Ten years into his acting career, after guest roles in television shows such as ER, CSI: NY and Lie to Me, Boseman burst upon the national scene by playing baseball immortal Jackie Robinson in the 2013 biopic 42. Robinson, of course, is the man who shattered baseball’s so-called “color barrier” by taking the field for the Brooklyn Dodgers in April 1947, becoming the first African-American to play in the major league’s modern era.

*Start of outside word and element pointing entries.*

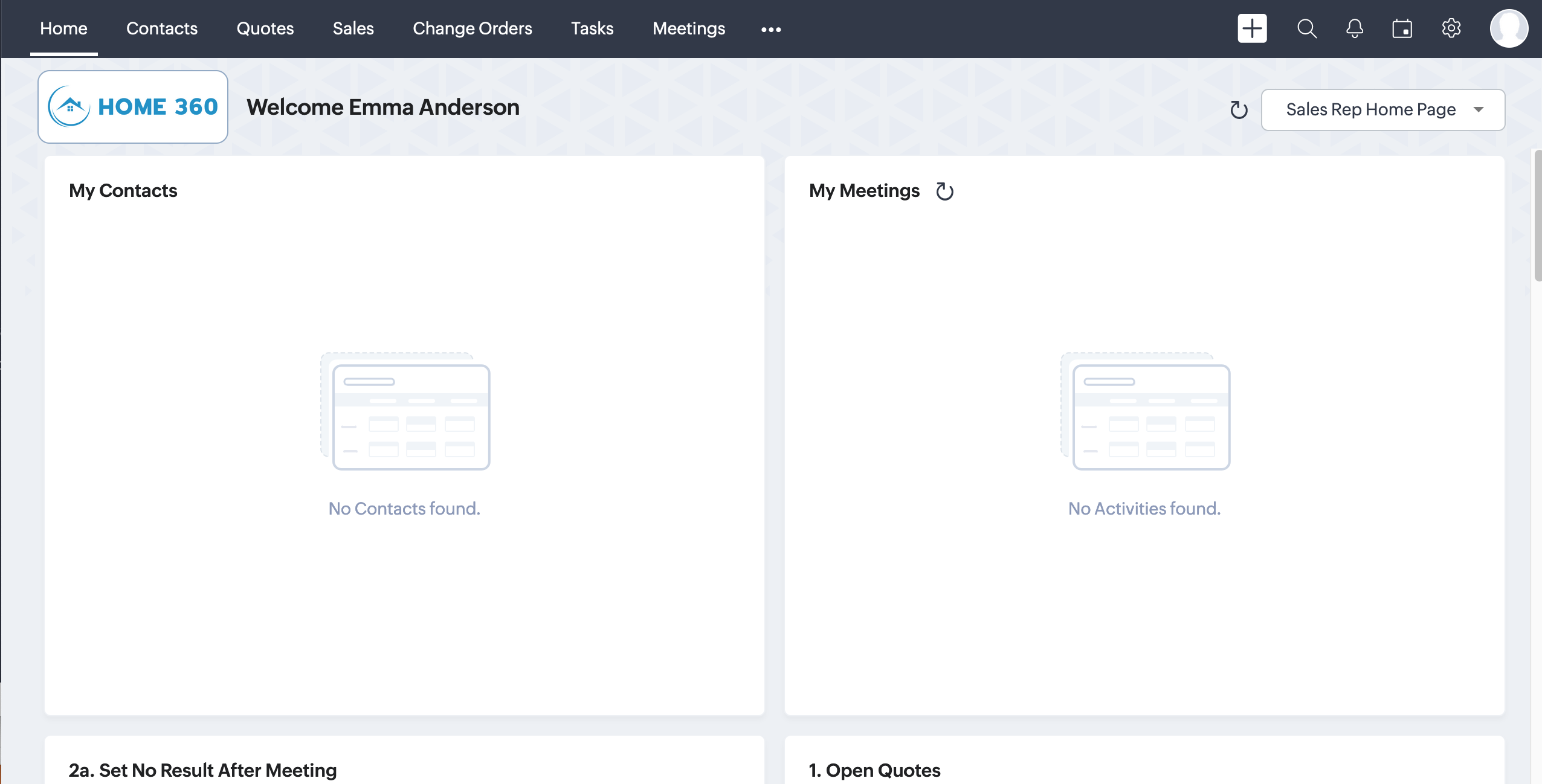
Task: Click the vertical page scrollbar
Action: point(1537,215)
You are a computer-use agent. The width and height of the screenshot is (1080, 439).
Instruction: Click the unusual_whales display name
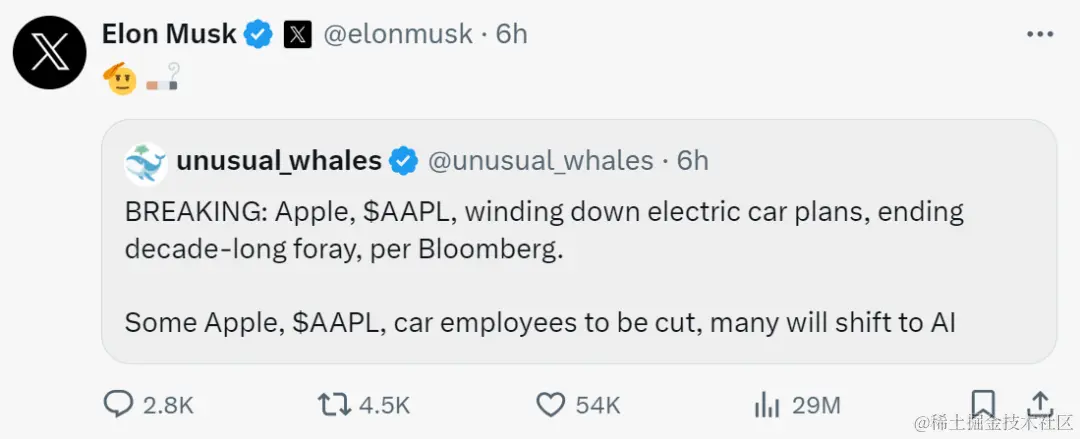279,161
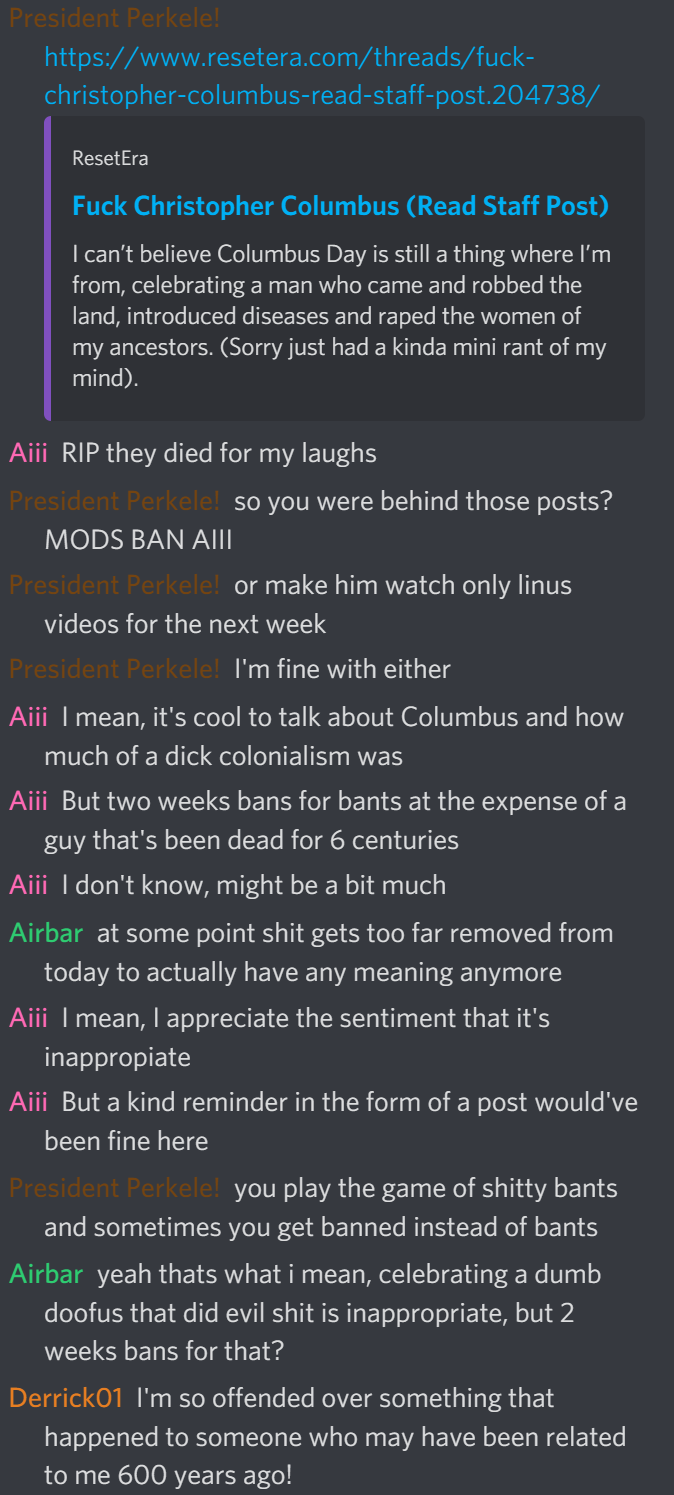Click President Perkele! name before 'so you were behind'
674x1495 pixels.
[115, 501]
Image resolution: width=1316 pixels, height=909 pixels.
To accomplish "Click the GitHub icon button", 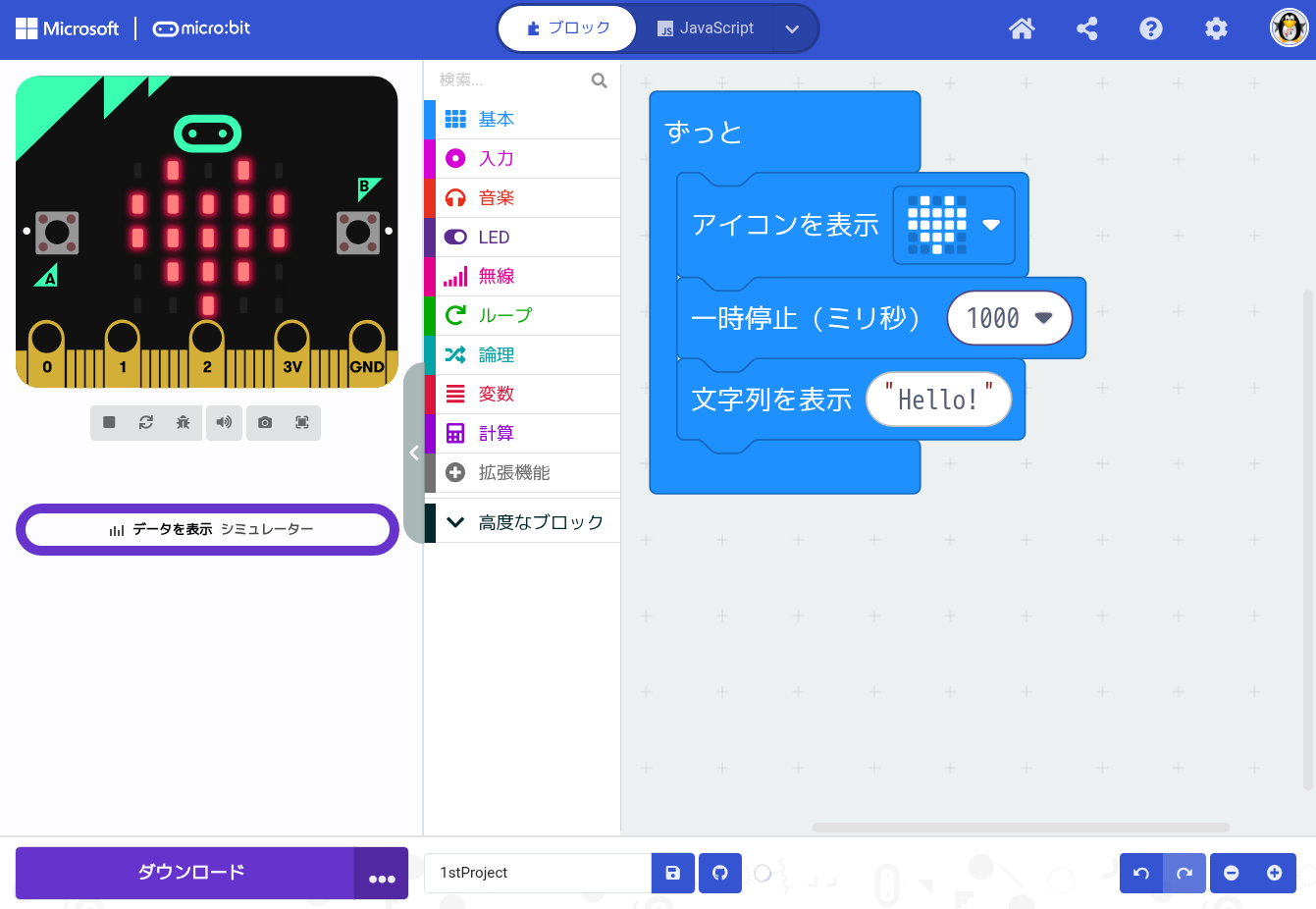I will pyautogui.click(x=720, y=873).

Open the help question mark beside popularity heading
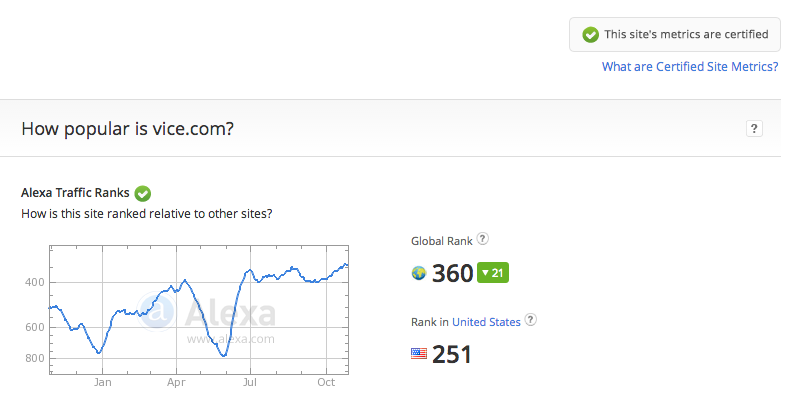click(754, 129)
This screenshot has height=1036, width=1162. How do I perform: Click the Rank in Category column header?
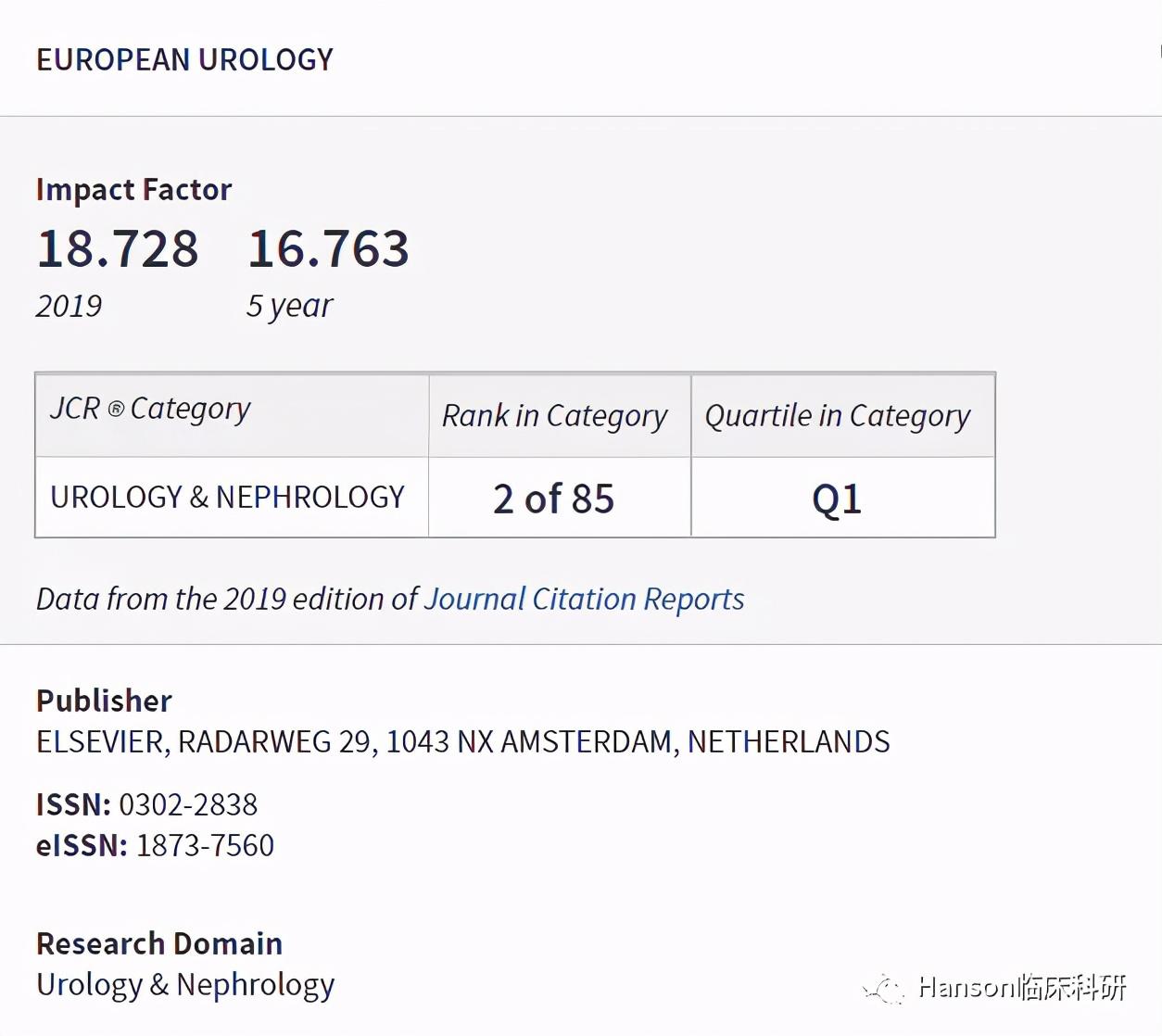click(554, 416)
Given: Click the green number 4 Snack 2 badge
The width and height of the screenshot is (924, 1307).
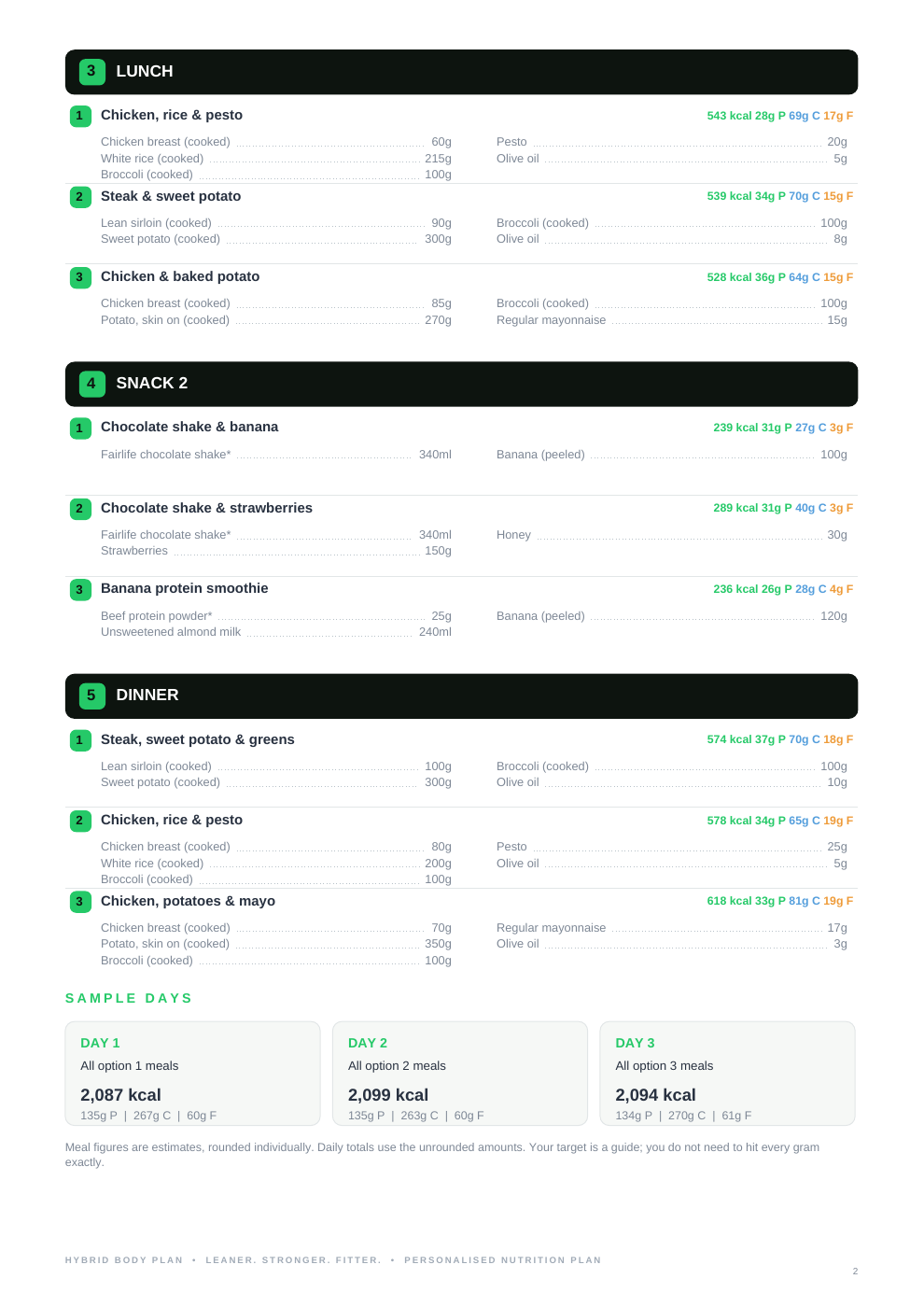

I loved 42, as a baseball fan and as a movie aficionado. I loved the way it transported the audience to long-lost ballparks such as Pittsburgh’s Forbes Field and Brooklyn’s classic Ebbets Field. I was fascinated by the way the film brought us back to a time in American history so long ago—and yet, not so long ago at all. But mostly, I was mesmerized by Boseman’s performance—one that so perfectly captured Robinson’s talent, his determination, his righteous rage, and ultimately, his dignity. I love Jackie more for having had Boseman help me get to know him.
Now, after a turn as James Brown (no less a legend in his own field) in 2014’s Get on Up, Boseman, along with the entire cast and crew of Black Panther, rules movie houses worldwide in the first solo outing for the King of Wakanda. We all read the buzz leading up to the film’s release (and were overjoyed to see that the buzz was justified). We’ve heard the multitude of stories about how the African-American community has embraced the movie and its incredible vision. And we’ve seen the staggering box-office numbers Black Panther has racked up (if it had made only half of its $235 million domestic opening weekend haul, it would still have been considered a massive hit).
Jackie Robinson’s debut with the Dodgers was more than a moment for baseball, it was a singular moment in the struggle for civil rights in America—and it took place years before Rosa Parks or Dr. King. Robinson was a pioneer in the truest sense of the word, taking fastballs under his chin from racist opponents before multitudes of protesters began marching in support of their civil rights.
And now, I can help but think—and hope—that Black Panther may be, in its own way, a Jackie Robinson-style moment not just for superhero films, but for mainstream movies as a whole. Watching Black Panther the weekend it opened, I couldn’t help but marvel at what a wonder it was to see a story told through a cultural perspective different from what we’ve been handed for—what? All of our lives?
Jackie Robinson brought with him to the major leagues a different style of baseball: more daring, more aggressive, a style that saw him stealing home when the modus operandi of the time was to get a couple of guys on base and wait for someone to hit one out. He opened the door for a plethora of African-American players who brought to the majors personalities and skills that the game had been poorer for not having.
Here’s hoping that Black Panther truly becomes for mainstream Hollywood films what Jackie was for big-league baseball: a trailblazer that changes the game permanently and a cultural event that throws open the doors for films from a multitude of cultural backgrounds that help audiences better understand and appreciate the human condition—the entire human condition.
Jackie Robinson did that for baseball. Hopefully, now that the actor who played Robinson has ascended to the throne of Wakanda, Black Panther can do the same for the movies.